- _Records provided_
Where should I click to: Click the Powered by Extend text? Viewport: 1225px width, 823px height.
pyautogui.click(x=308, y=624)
---
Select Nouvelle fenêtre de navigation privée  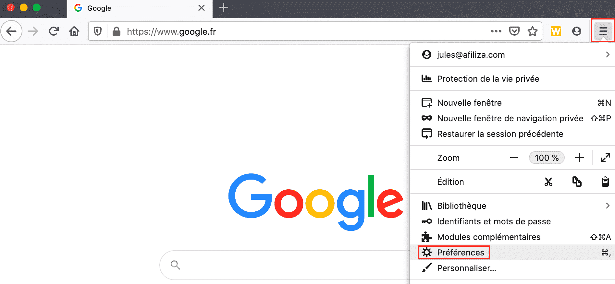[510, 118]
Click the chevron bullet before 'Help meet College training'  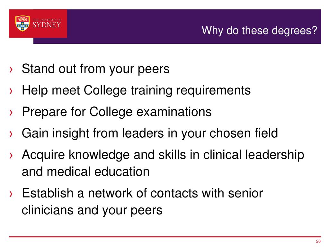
--
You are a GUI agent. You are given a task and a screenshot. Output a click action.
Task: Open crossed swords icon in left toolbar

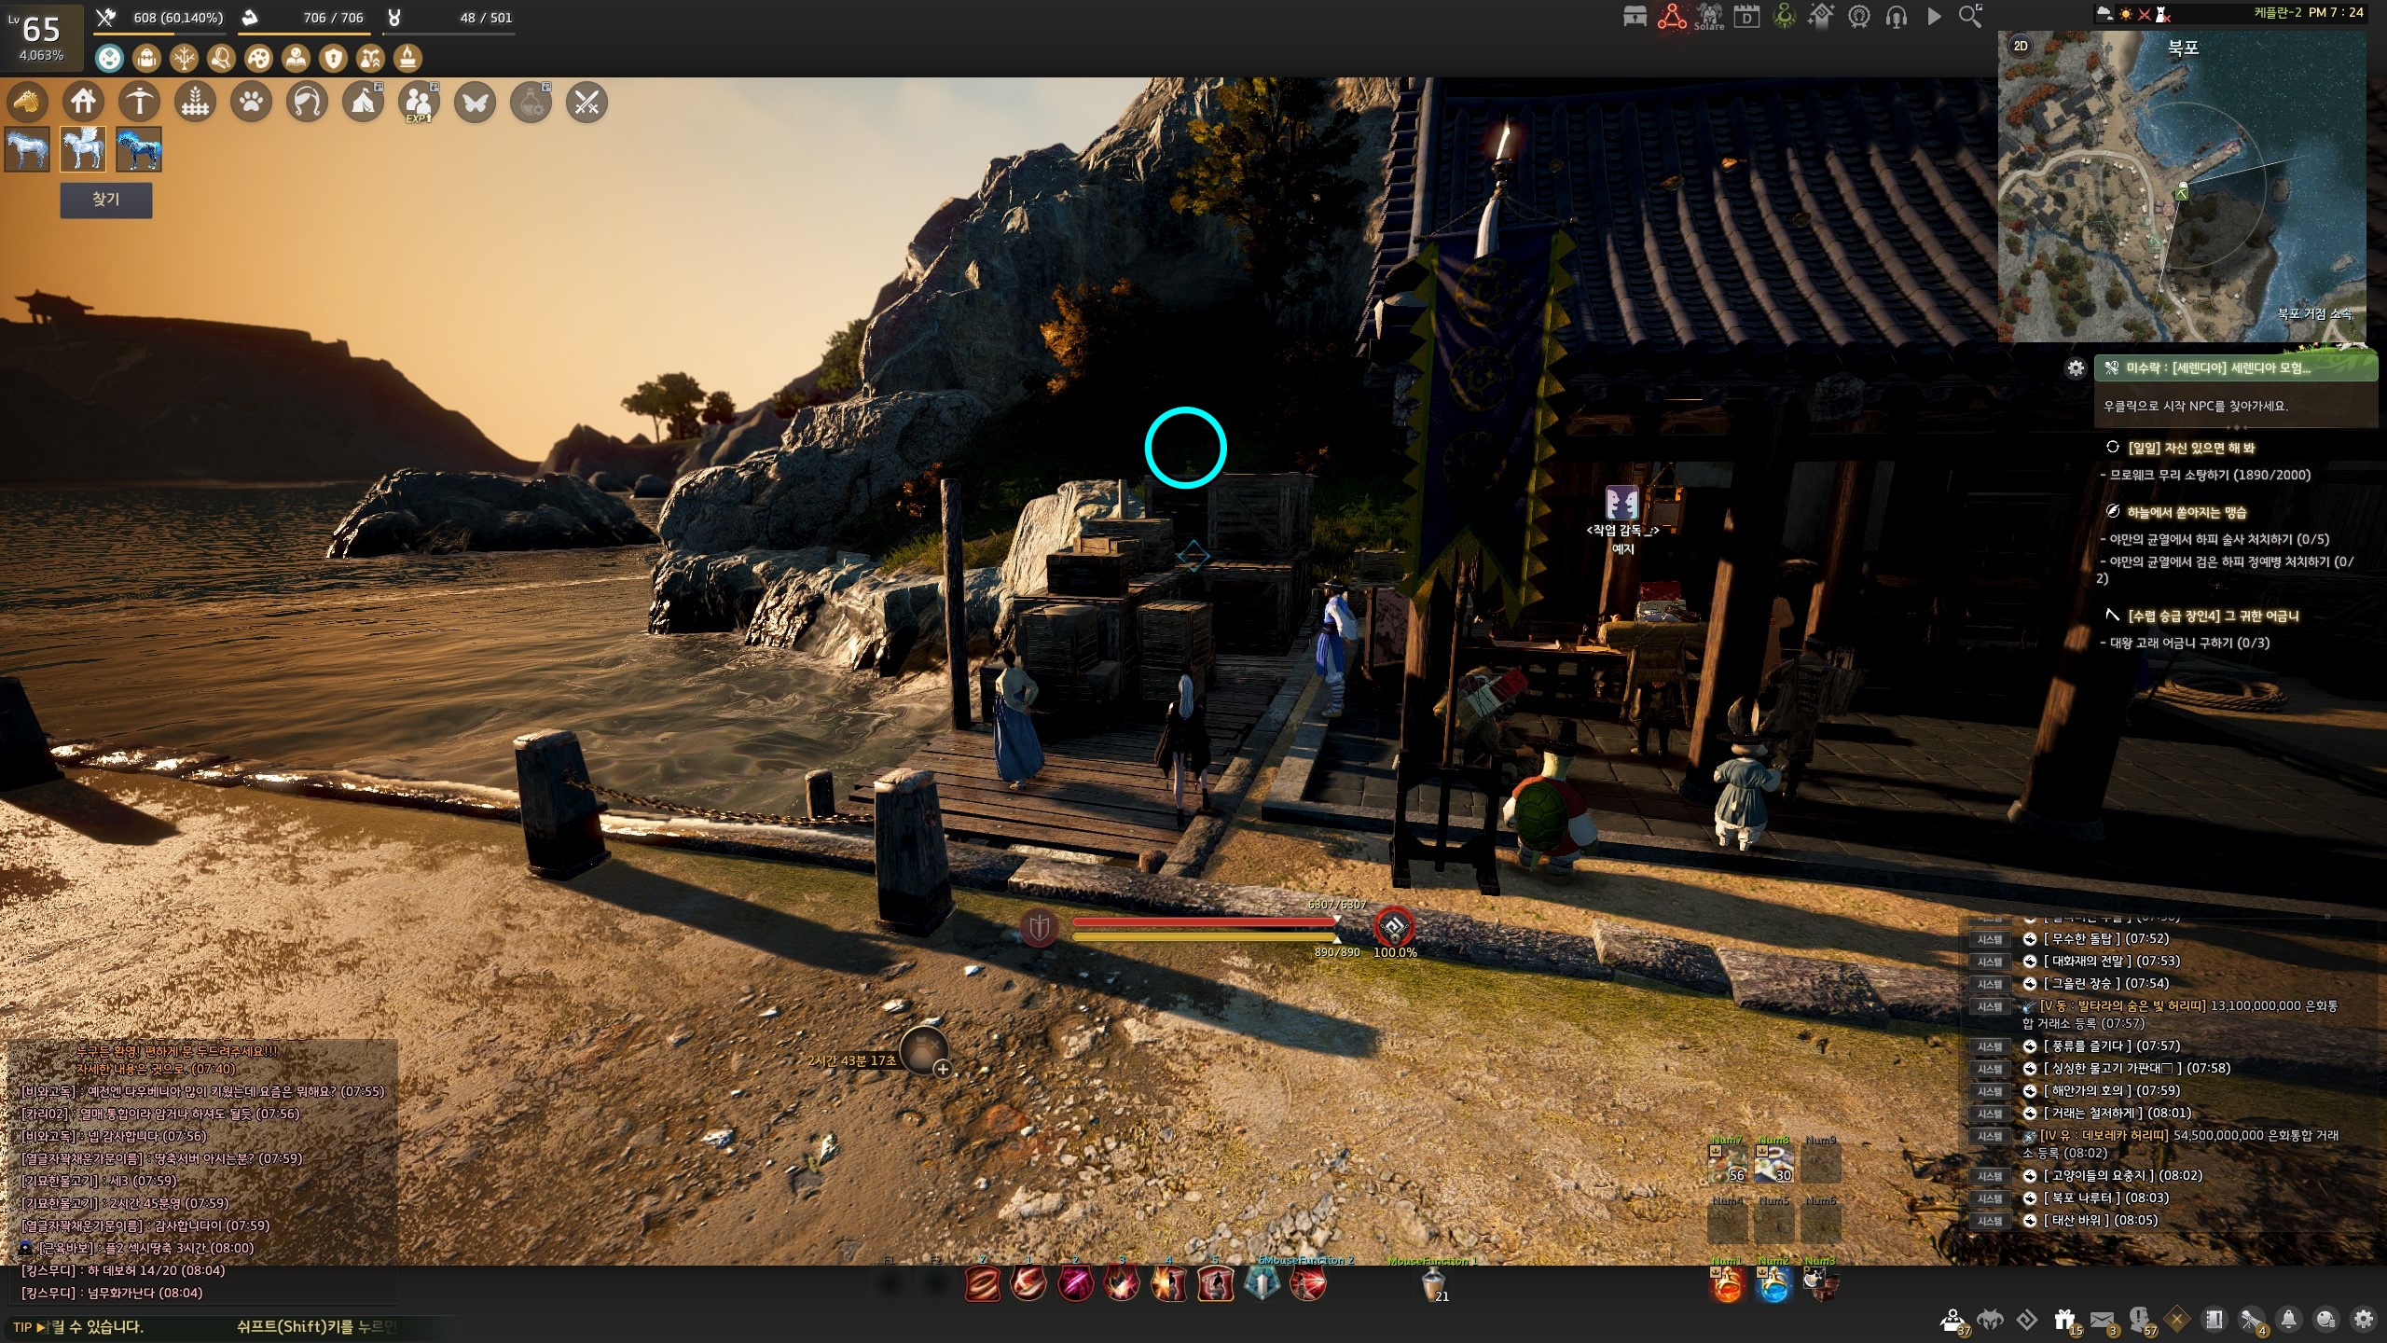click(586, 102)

- _The exercise_
Repeat the stretch of lines from the line containing "You are a GUI" through the line containing "click(586, 102)", omitting the pictures from your answer.

- _Reply_
You are a GUI agent. You are given a task and a screenshot. Output a click action.
Task: Open crossed swords icon in left toolbar

click(586, 102)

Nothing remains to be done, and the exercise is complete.